## Data in this exercise
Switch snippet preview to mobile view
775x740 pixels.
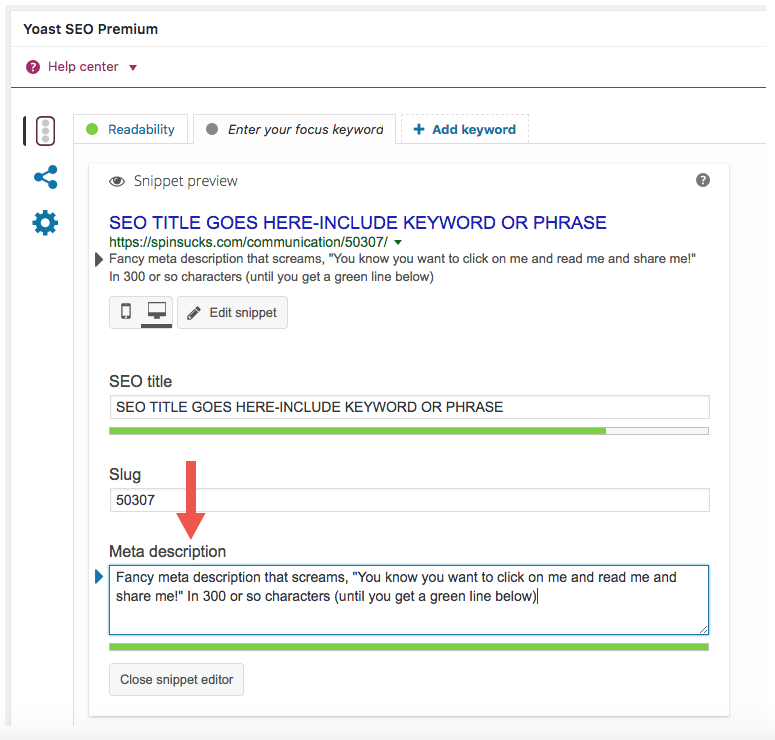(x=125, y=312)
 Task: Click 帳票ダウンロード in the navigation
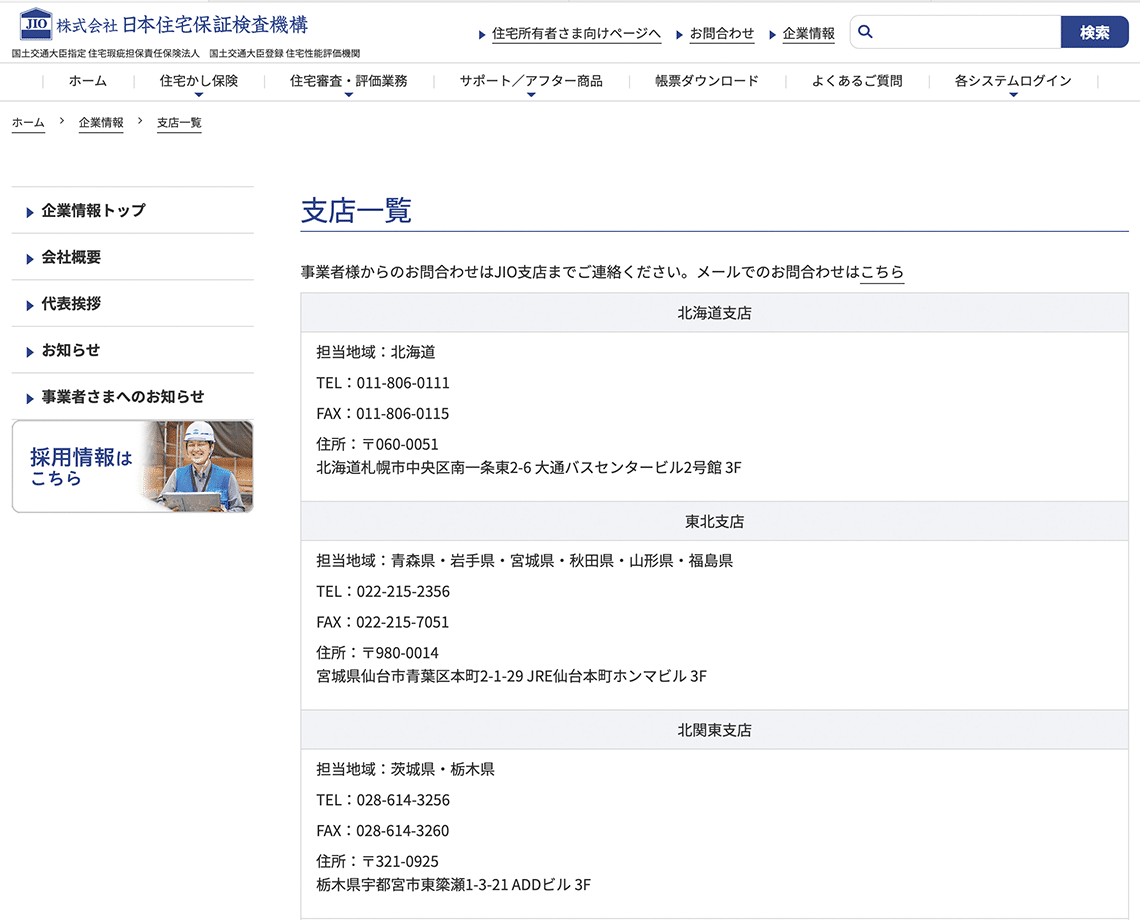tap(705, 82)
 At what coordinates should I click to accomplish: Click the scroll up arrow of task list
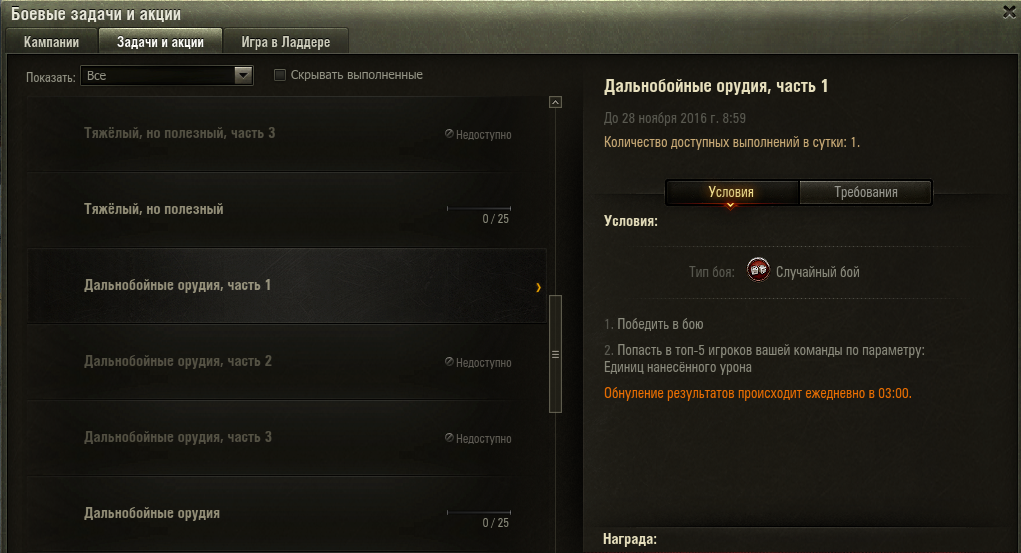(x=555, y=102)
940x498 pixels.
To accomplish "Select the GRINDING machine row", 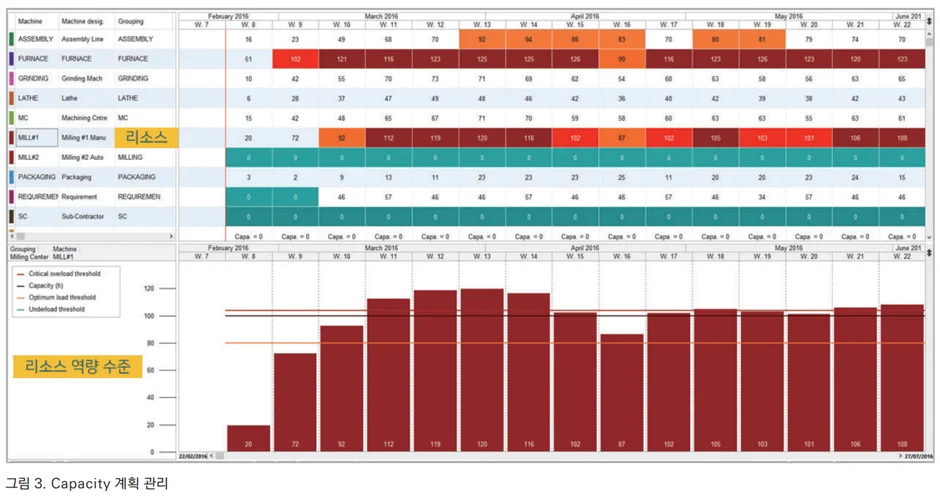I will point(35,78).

## Requirement
Once the line with "775x740 pixels." has been found above, output that line and every later line exactly, stopping after the line with "940x498 pixels.", and omit the pictures.

## Expected answer
775x740 pixels.
(x=125, y=312)
 Task: Click 帳票ダウンロード in the navigation
tap(705, 82)
 At what coordinates should I click to accomplish: Click the scroll up arrow of task list
(x=555, y=102)
940x498 pixels.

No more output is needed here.